Electrolux Professional revealed yesterday that it has agreed to buy commercial catering equipment manufacturer Unified Brands in a deal worth £180m.
The acquisition is the largest that the business has made since becoming a standalone entity following its spin-off from the Electrolux Group.
Unified Brands will be well-known to those with close links to the North American market, but perhaps less so for those who don’t follow events in that part of the world quite so closely.
So what exactly has Electrolux Professional got for its money? Here, we take a look at the numbers…
£180m – that sounds a lot?
While it’s not in the same sort of league as the Ali Group- Welbilt deal (that runs into the billions of dollars), Unified Brands is still a significant player by any measure. Even after the disruption of Covid-19 and all the challenges facing catering equipment manufacturers, the business is still projected to do £100m of revenue this year and employs more than 600 staff. For context, Electrolux Professional is about a £600m business globally.
What sort of manufacturing capabilities does it have?
Georgia-based Unified Brands operates two manufacturing and R&D facilities – one in Michigan and one in Mississippi. Given Electrolux’s main motivation for the deal is to gain a stronger foothold in the US market, this deal gives it immediate access to a significant manufacturing bases from which to enhance its position.
What brands are important in this deal?
Electrolux will gain access to a five brands that are well-entrenched in the US market. Its own business model is centred on providing customers with a ‘complete’ kitchen solution – meaning cooking, refrigeration, warewashing and beverage – and Unified Brands’ structure fits this profile. Here’s a breakdown of the brands in question:
Groen: Wide range of cooking equipment, including braising pans, steam jacketed kettles, convection steamers and combi ovens.
Randell: Established range of foodservice refrigeration, including prep stations, modular counters, serving lines, blast chillers and undercounter refrigeration.
Avtec: Ventilation systems, conveyors and utility distribution solutions.
CapKold: Specialist line of sous vide systems, cook-chill systems, pump/fill stations and band sealers.
Power Soak: Innovative wash systems specifically developed for demanding commercial kitchens.

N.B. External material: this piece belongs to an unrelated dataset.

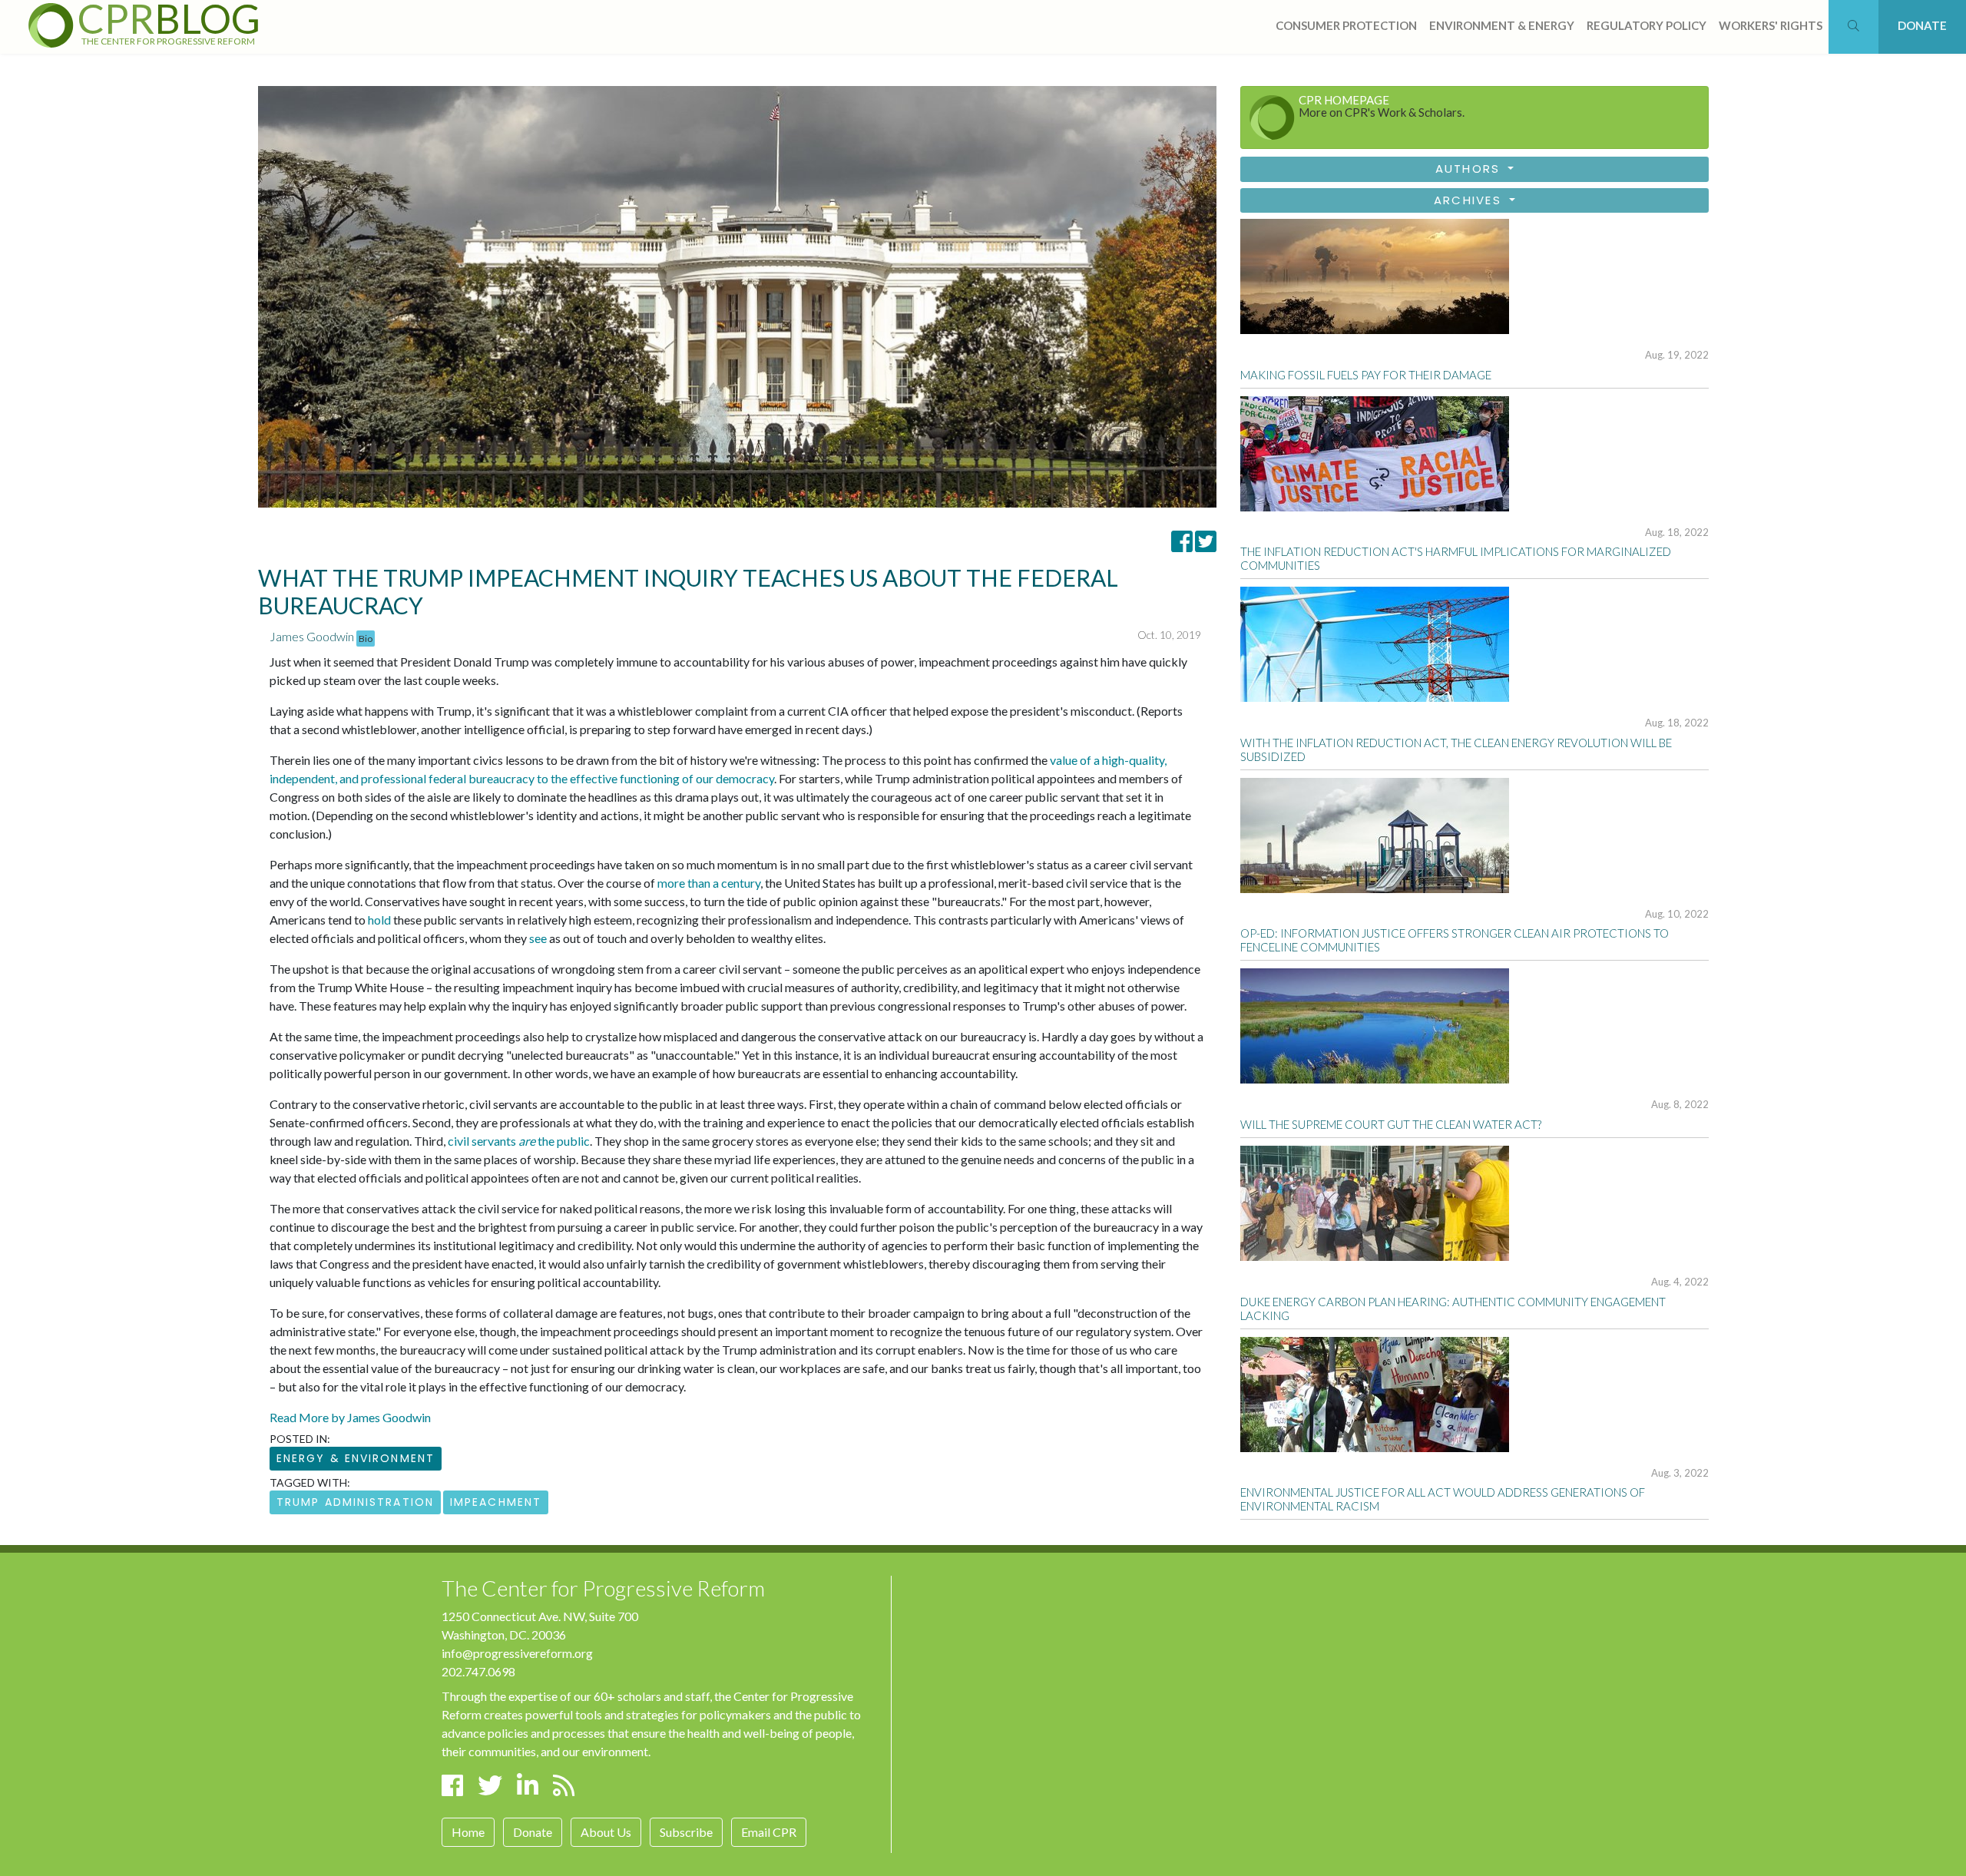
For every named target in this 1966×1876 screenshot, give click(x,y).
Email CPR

What are the implications for the UK?
It’s far too early to tell. Electrolux has a history of bringing technology that it has acquired or developed in Europe to the UK, but it has made it clear that the main rationale for this acquisition is to improve its position in the US market. With the likes of Middleby and Ali Group driving consolidation in that part of the world, Electrolux needed to make a statement in order to avoid losing ground. Once the acquisition is bedded down, however, it’s certainly conceivable that it could look to introduce the technologies it has inherited into markets where they fit a gap, including the UK.
How is Electrolux paying for the deal?
The acquisition is financed by internal funds and existing bank and credit lines. The company says that the net debt/EBITDA ratio after the acquisition is not expected to be above the company target of 2.5x.